[ISTRUZIONI ESERCIZIO]
Trascrivi per intero il brano qui sotto sull'intelligenza artificiale e il lavoro, senza cambiare nulla.

══ BRANO DI LETTURA

Ma il fattore umano non potrà mai essere sostituito. Non ci sono problemi per il lavoro, dunque? Magari! Sarebbe bello se il nostro lavoro fosse sempre creativo! In realtà, gran parte dei lavori prevedono azioni routinarie e saranno sicuramente sostituite dall’IA. In alcuni settori, abbiamo lavoratori che eseguono spartiti in modo piatto, e artisti che infondono il loro tocco. Il mio discorso era bello ma non ballava, infatti. In quel caso, i lavoratori normali saranno sostituiti dall’IA, quelli capaci di un tocco in più no. Ma, in ogni caso, è vero che, in gran parte dei lavori, l’IA sostuirà l’uomo. Dunque il problema politico c’è. C’è un problema di equità, e questo vale anche in quei casi dove “le eccellenze” conservano il proprio lavoro, perché un mercato del lavoro che protegge solo i fuoriclasse non ha senso; ci sono tanti lavoratori normali che hanno diritto di campare. Di fronte alla “distruzione creatrice” dell’innovazione - per citare l’economista Joseph Schumpeter, che prima di tanti ha sottolinato tale questione all’interno del capitalismo -, l’ipotesi di addivenire ad un reddito di cittadinanza che sostenga i lavoratori travolti dall’obsolescenza della propria professionalità, a causa della sostituzione portata dall’IA, e proposta al convegno da Anna Laura Orrico, ha sicuramente senso. Ci sarà chi rimane indiestro, e dobbiamo aiutarlo. Ma io sono, in realtà, ottimista.

════
══ ESTRATTI DI DATI

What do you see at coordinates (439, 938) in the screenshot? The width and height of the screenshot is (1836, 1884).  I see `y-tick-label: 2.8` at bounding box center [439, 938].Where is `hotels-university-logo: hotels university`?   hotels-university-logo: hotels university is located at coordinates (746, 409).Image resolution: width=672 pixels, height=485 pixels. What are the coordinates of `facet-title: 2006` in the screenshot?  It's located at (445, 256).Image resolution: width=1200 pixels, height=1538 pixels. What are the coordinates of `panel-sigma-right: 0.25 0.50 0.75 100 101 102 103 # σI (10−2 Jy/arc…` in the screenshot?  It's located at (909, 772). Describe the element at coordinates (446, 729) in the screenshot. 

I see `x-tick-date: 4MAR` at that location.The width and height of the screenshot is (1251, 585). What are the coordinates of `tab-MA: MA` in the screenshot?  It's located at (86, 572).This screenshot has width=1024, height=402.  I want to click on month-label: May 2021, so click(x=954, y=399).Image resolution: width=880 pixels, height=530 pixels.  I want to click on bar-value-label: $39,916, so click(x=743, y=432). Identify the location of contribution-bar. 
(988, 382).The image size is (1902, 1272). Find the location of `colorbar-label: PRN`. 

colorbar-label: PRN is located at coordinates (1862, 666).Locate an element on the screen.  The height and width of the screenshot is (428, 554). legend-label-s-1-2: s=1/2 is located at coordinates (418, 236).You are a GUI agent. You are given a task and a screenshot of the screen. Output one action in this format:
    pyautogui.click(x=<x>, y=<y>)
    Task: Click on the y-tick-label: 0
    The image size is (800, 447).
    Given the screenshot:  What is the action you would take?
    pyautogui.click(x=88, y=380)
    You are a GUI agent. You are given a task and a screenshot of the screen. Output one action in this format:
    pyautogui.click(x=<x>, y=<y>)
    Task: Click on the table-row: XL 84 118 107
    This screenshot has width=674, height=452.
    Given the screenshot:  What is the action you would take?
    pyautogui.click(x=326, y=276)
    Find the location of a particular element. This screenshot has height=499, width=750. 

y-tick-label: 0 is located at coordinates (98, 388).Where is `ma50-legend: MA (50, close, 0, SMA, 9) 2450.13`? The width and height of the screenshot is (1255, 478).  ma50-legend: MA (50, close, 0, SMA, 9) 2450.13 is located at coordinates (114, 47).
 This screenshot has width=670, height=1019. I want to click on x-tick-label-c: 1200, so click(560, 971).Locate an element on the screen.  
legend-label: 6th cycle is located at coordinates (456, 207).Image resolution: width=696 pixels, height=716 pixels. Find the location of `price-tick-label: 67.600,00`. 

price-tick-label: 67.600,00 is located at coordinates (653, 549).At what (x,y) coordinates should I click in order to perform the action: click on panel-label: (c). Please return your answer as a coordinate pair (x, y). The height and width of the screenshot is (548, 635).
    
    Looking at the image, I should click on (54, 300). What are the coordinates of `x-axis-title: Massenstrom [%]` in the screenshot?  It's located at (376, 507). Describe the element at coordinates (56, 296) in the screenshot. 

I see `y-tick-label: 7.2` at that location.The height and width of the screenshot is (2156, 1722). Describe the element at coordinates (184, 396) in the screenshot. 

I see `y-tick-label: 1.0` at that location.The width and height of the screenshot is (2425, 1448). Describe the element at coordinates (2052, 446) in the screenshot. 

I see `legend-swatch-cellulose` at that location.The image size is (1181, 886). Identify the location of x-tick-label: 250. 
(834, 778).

════

[LA TUA SOLUZIONE]
Ma il fattore umano non potrà mai essere sostituito. Non ci sono problemi per il lavoro, dunque? Magari! Sarebbe bello se il nostro lavoro fosse sempre creativo! In realtà, gran parte dei lavori prevedono azioni routinarie e saranno sicuramente sostituite dall’IA. In alcuni settori, abbiamo lavoratori che eseguono spartiti in modo piatto, e artisti che infondono il loro tocco. Il mio discorso era bello ma non ballava, infatti. In quel caso, i lavoratori normali saranno sostituiti dall’IA, quelli capaci di un tocco in più no. Ma, in ogni caso, è vero che, in gran parte dei lavori, l’IA sostuirà l’uomo. Dunque il problema politico c’è. C’è un problema di equità, e questo vale anche in quei casi dove “le eccellenze” conservano il proprio lavoro, perché un mercato del lavoro che protegge solo i fuoriclasse non ha senso; ci sono tanti lavoratori normali che hanno diritto di campare. Di fronte alla “distruzione creatrice” dell’innovazione - per citare l’economista Joseph Schumpeter, che prima di tanti ha sottolinato tale questione all’interno del capitalismo -, l’ipotesi di addivenire ad un reddito di cittadinanza che sostenga i lavoratori travolti dall’obsolescenza della propria professionalità, a causa della sostituzione portata dall’IA, e proposta al convegno da Anna Laura Orrico, ha sicuramente senso. Ci sarà chi rimane indiestro, e dobbiamo aiutarlo. Ma io sono, in realtà, ottimista.